# TASK GOAL:
Reproduce every line of the stored data below, changing nothing.

[Stored data]
-----
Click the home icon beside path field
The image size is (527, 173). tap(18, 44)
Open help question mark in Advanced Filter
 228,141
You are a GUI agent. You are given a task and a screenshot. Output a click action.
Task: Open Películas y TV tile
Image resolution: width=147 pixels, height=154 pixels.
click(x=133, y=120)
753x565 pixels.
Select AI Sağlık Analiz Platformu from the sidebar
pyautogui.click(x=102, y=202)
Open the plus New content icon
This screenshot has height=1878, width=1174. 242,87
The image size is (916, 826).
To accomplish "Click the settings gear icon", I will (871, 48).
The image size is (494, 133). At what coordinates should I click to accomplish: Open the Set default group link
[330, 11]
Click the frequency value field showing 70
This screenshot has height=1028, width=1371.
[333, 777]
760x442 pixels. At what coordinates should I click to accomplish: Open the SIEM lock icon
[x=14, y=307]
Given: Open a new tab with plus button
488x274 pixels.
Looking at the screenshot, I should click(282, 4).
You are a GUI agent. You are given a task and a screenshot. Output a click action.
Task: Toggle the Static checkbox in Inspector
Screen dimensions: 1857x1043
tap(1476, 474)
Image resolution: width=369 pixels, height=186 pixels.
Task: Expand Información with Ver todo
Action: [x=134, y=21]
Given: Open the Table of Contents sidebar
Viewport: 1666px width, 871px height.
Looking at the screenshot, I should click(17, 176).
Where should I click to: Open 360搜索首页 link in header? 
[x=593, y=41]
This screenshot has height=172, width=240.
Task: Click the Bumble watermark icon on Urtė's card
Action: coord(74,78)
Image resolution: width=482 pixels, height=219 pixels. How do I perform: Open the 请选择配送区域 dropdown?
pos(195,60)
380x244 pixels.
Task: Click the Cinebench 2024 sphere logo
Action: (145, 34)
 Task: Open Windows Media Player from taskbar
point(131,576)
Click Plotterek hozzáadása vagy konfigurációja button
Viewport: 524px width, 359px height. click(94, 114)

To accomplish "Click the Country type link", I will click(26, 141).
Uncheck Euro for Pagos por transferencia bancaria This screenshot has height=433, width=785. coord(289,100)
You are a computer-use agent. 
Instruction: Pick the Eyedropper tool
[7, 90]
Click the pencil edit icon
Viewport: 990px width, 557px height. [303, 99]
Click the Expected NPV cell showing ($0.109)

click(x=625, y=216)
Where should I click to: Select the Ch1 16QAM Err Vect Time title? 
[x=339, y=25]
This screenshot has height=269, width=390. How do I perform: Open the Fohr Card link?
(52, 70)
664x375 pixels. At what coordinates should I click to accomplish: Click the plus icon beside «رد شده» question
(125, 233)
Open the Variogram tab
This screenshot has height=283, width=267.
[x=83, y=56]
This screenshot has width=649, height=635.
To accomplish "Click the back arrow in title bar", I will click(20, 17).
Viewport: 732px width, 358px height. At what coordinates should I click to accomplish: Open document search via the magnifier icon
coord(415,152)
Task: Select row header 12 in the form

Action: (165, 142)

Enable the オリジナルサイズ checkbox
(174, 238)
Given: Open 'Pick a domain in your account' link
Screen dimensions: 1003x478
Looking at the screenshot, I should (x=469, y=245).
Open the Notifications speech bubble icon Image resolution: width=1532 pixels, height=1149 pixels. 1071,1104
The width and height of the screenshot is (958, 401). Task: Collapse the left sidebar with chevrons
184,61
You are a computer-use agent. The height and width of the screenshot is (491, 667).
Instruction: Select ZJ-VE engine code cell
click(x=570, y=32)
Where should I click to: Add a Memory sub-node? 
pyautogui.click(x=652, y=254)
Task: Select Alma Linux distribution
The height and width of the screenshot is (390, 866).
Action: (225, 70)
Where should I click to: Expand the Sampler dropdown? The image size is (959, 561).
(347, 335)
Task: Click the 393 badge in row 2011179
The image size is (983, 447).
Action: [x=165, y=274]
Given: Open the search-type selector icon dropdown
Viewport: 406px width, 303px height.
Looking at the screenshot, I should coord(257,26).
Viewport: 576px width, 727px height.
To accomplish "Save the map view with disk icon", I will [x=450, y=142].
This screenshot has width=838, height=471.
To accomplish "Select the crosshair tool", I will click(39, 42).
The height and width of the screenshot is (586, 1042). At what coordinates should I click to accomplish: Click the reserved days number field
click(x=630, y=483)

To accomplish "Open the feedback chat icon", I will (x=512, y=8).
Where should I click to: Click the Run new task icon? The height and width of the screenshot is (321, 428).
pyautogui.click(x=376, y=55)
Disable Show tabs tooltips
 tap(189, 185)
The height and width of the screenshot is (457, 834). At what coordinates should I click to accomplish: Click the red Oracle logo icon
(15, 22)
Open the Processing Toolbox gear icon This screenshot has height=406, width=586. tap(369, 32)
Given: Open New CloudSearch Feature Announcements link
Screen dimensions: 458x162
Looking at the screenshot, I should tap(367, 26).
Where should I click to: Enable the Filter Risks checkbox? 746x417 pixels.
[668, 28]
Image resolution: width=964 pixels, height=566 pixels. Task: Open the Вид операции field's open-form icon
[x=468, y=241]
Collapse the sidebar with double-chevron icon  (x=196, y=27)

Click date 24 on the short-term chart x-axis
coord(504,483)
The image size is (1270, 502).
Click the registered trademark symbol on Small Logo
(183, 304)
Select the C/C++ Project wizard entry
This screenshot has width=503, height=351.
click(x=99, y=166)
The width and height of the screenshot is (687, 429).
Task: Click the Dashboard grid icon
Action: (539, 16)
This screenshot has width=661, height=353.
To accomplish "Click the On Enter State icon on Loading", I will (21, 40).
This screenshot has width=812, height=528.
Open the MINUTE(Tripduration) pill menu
-----
# REPLY:
Click the home icon beside path field
The image size is (527, 173). tap(18, 44)
Open help question mark in Advanced Filter
 228,141
You are a GUI agent. You are given a task and a screenshot. Output a click action.
Task: Open Películas y TV tile
Image resolution: width=147 pixels, height=154 pixels.
click(x=133, y=120)
753x565 pixels.
Select AI Sağlık Analiz Platformu from the sidebar
pyautogui.click(x=102, y=202)
Open the plus New content icon
This screenshot has height=1878, width=1174. 242,87
The image size is (916, 826).
To accomplish "Click the settings gear icon", I will (871, 48).
The image size is (494, 133). At what coordinates should I click to accomplish: Open the Set default group link
[330, 11]
Click the frequency value field showing 70
This screenshot has height=1028, width=1371.
[333, 777]
760x442 pixels. At what coordinates should I click to accomplish: Open the SIEM lock icon
[x=14, y=307]
Given: Open a new tab with plus button
488x274 pixels.
Looking at the screenshot, I should click(282, 4).
You are a GUI agent. You are given a task and a screenshot. Output a click action.
Task: Toggle the Static checkbox in Inspector
Screen dimensions: 1857x1043
tap(1476, 474)
Image resolution: width=369 pixels, height=186 pixels.
Task: Expand Información with Ver todo
Action: [x=134, y=21]
Given: Open the Table of Contents sidebar
Viewport: 1666px width, 871px height.
Looking at the screenshot, I should click(17, 176).
Where should I click to: Open 360搜索首页 link in header? 
[x=593, y=41]
This screenshot has height=172, width=240.
Task: Click the Bumble watermark icon on Urtė's card
Action: coord(74,78)
Image resolution: width=482 pixels, height=219 pixels. How do I perform: Open the 请选择配送区域 dropdown?
pos(195,60)
380x244 pixels.
Task: Click the Cinebench 2024 sphere logo
Action: (145, 34)
 Task: Open Windows Media Player from taskbar
point(131,576)
Click Plotterek hozzáadása vagy konfigurációja button
Viewport: 524px width, 359px height. click(94, 114)

To accomplish "Click the Country type link", I will click(26, 141).
Uncheck Euro for Pagos por transferencia bancaria This screenshot has height=433, width=785. coord(289,100)
You are a computer-use agent. 
Instruction: Pick the Eyedropper tool
[7, 90]
Click the pencil edit icon
Viewport: 990px width, 557px height. [303, 99]
Click the Expected NPV cell showing ($0.109)

click(x=625, y=216)
Where should I click to: Select the Ch1 16QAM Err Vect Time title? 
[x=339, y=25]
This screenshot has height=269, width=390. How do I perform: Open the Fohr Card link?
(52, 70)
664x375 pixels. At what coordinates should I click to accomplish: Click the plus icon beside «رد شده» question
(125, 233)
Open the Variogram tab
This screenshot has height=283, width=267.
[x=83, y=56]
This screenshot has width=649, height=635.
To accomplish "Click the back arrow in title bar", I will click(20, 17).
Viewport: 732px width, 358px height. At what coordinates should I click to accomplish: Open document search via the magnifier icon
coord(415,152)
Task: Select row header 12 in the form

Action: (165, 142)

Enable the オリジナルサイズ checkbox
(174, 238)
Given: Open 'Pick a domain in your account' link
Screen dimensions: 1003x478
Looking at the screenshot, I should (x=469, y=245).
Open the Notifications speech bubble icon Image resolution: width=1532 pixels, height=1149 pixels. 1071,1104
The width and height of the screenshot is (958, 401). Task: Collapse the left sidebar with chevrons
184,61
You are a computer-use agent. The height and width of the screenshot is (491, 667).
Instruction: Select ZJ-VE engine code cell
click(x=570, y=32)
Where should I click to: Add a Memory sub-node? 
pyautogui.click(x=652, y=254)
Task: Select Alma Linux distribution
The height and width of the screenshot is (390, 866).
Action: (225, 70)
Where should I click to: Expand the Sampler dropdown? The image size is (959, 561).
(347, 335)
Task: Click the 393 badge in row 2011179
The image size is (983, 447).
Action: [x=165, y=274]
Given: Open the search-type selector icon dropdown
Viewport: 406px width, 303px height.
Looking at the screenshot, I should coord(257,26).
Viewport: 576px width, 727px height.
To accomplish "Save the map view with disk icon", I will [x=450, y=142].
This screenshot has width=838, height=471.
To accomplish "Select the crosshair tool", I will click(39, 42).
The height and width of the screenshot is (586, 1042). At what coordinates should I click to accomplish: Click the reserved days number field
click(x=630, y=483)

To accomplish "Open the feedback chat icon", I will (x=512, y=8).
Where should I click to: Click the Run new task icon? The height and width of the screenshot is (321, 428).
pyautogui.click(x=376, y=55)
Disable Show tabs tooltips
 tap(189, 185)
The height and width of the screenshot is (457, 834). At what coordinates should I click to accomplish: Click the red Oracle logo icon
(15, 22)
Open the Processing Toolbox gear icon This screenshot has height=406, width=586. tap(369, 32)
Given: Open New CloudSearch Feature Announcements link
Screen dimensions: 458x162
Looking at the screenshot, I should tap(367, 26).
Where should I click to: Enable the Filter Risks checkbox? 746x417 pixels.
[668, 28]
Image resolution: width=964 pixels, height=566 pixels. Task: Open the Вид операции field's open-form icon
[x=468, y=241]
Collapse the sidebar with double-chevron icon  (x=196, y=27)

Click date 24 on the short-term chart x-axis
coord(504,483)
The image size is (1270, 502).
Click the registered trademark symbol on Small Logo
(183, 304)
Select the C/C++ Project wizard entry
This screenshot has width=503, height=351.
click(x=99, y=166)
The width and height of the screenshot is (687, 429).
Task: Click the Dashboard grid icon
Action: (539, 16)
This screenshot has width=661, height=353.
To accomplish "Click the On Enter State icon on Loading", I will (21, 40).
This screenshot has width=812, height=528.
Open the MINUTE(Tripduration) pill menu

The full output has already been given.